Functional studies suggest that TRPV4 pathogenic variants associated with neuromuscular disorders and skeletal dysplasias may cause a gain-of-channel function [Rock et al 2008, Krakow et al 2009, Nilius & Voets 2013, Sullivan et al 2015], whereas the pathogenic variants associated with familial digital arthropathy-brachydactyly (FDAB) may cause a loss-of-channel function.

TRPV4 neuromuscular disorders. Several studies suggest that most TRPV4 pathogenic variants associated with a neuromuscular phenotype cluster on the highly positively charged convex surface of the ankyrin repeats domain and target arginine residues that are strictly conserved throughout 27 available TRPV4 orthologs [Auer-Grumbach et al 2010, Deng et al 2010, Landouré et al 2010, Sullivan et al 2015]. These surface pathogenic variants are located in three consecutive finger loops of the protein, a distinct region of the TRPV4 ankyrin repeats. The most commonly reported and best validated pathogenic TRPV4 variants are the following: p.Arg186Gln, p.Arg232Cys, p.Arg269Cys, p.Arg269His, p.Arg315Trp, p.Arg316Cys, and p.Arg316His [Auer-Grumbach et al 2010, Deng et al 2010, Landouré et al 2010, Klein et al 2011, Landouré et al 2012]. Variable phenotypes have been reported, even among members of the same family [Landouré et al 2010].

TRPV4 skeletal dysplasias. In total, more than 50 pathogenic variants in TRPV4 have been reported to cause brachyolmias. While the pathogenic variants are spread throughout the gene, two hot spots have been observed at residues Pro799 in exon 15 and Arg594 in exon 11 [Nishimura et al 2012], which localize to the channel pore region.

The familial digital arthropathy-brachydactyly-causing pathogenic variants are restricted to finger 3 of the ankyrin repeats domain (pathogenic variants p.Gly270Val, p.Arg271Pro, p.Phe273Leu) [Nilius & Voets 2013].
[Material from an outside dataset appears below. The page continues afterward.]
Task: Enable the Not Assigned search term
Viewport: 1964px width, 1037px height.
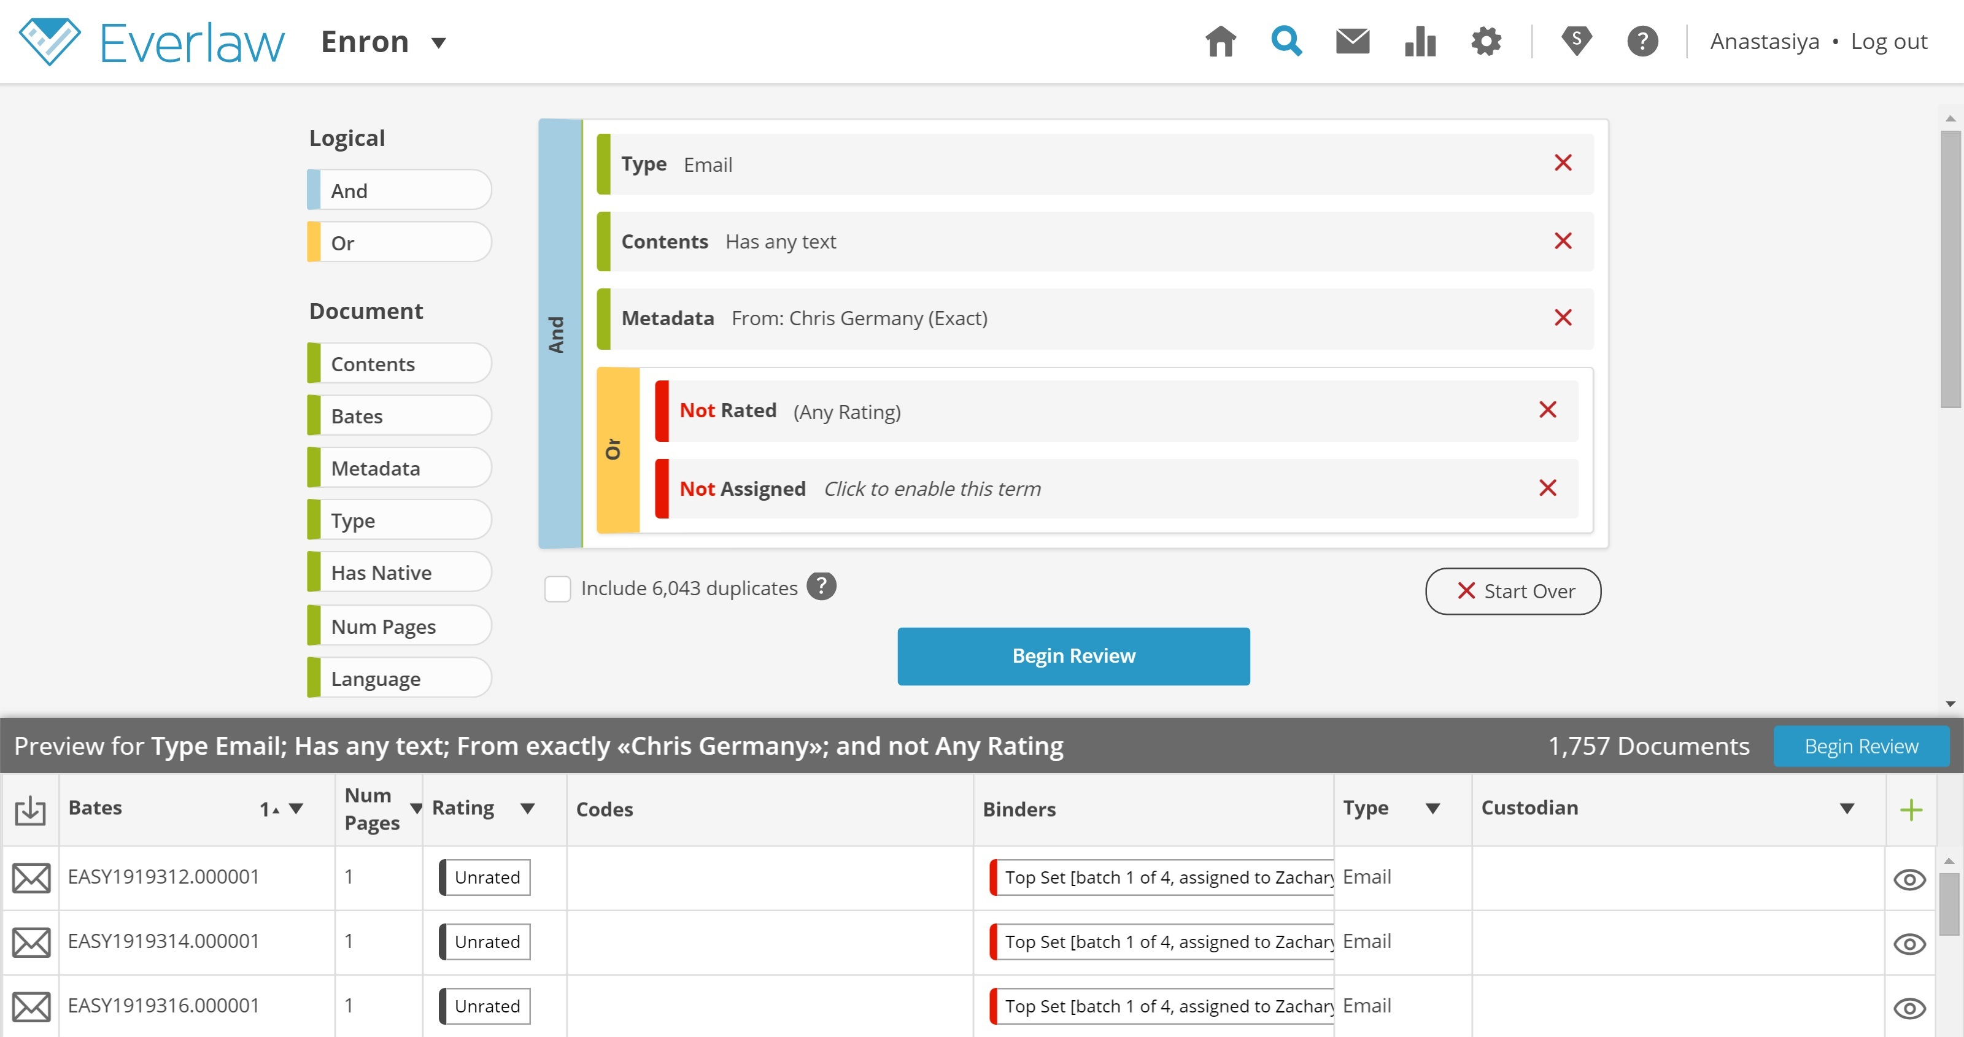Action: [932, 489]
Overlap of TRPV4 neuromuscular disorders and skeletal dysplasias. Of note, the pathogenic variants p.Ala217Ser, p.Glu278Lys, p.Arg269Cys, p.Arg315Trp, p.Tyr591Cys, p.Arg594His, p.Val620Ile, p.Glu797Lys, and p.Pro799Arg have been associated with both neuromuscular disease and skeletal dysplasia [Zimoń et al 2010, Cho et al 2012, Faye et al 2019]. In addition, the pathogenic variant p.Ser542Tyr caused both CMT2C and short stature in one family [Chen et al 2010].

Penetrance

Autosomal dominant TRPV4 neuromuscular disorders. Penetrance is reduced with the neuromuscular disease-associated pathogenic variants.

Autosomal dominant TRPV4 skeletal dysplasias. In contrast, penetrance of the skeletal dysplasia phenotype appears to be high; however, intra- and interfamilial variability is significant [Dai et al 2010].

Nomenclature

Charcot-Marie-Tooth neuropathy type 2C is also referred to as hereditary motor and sensory neuropathy type 2C.

Spondyloepiphyseal dysplasia, Maroteaux type is also referred to as pseudo-Morquio syndrome type 2.

Prevalence

The prevalence of the autosomal dominant TRPV4 neuromuscular and skeletal dysplasias has not been well studied.

Fawcett et al [2012] determined that 13 (<1%) of 422 individuals with a CMT2 (axonal CMT) phenotype were heterozygous for a TRPV4 pathogenic variant. Of note, the detection of a TRPV4 pathogenic variant increased to between 9% and 16% in those with a CMT2 phenotype with additional unusual features (e.g., vocal fold weakness, diaphragmatic paresis, skeletal dysplasia) [Fawcett et al 2012, Echaniz-Laguna et al 2014].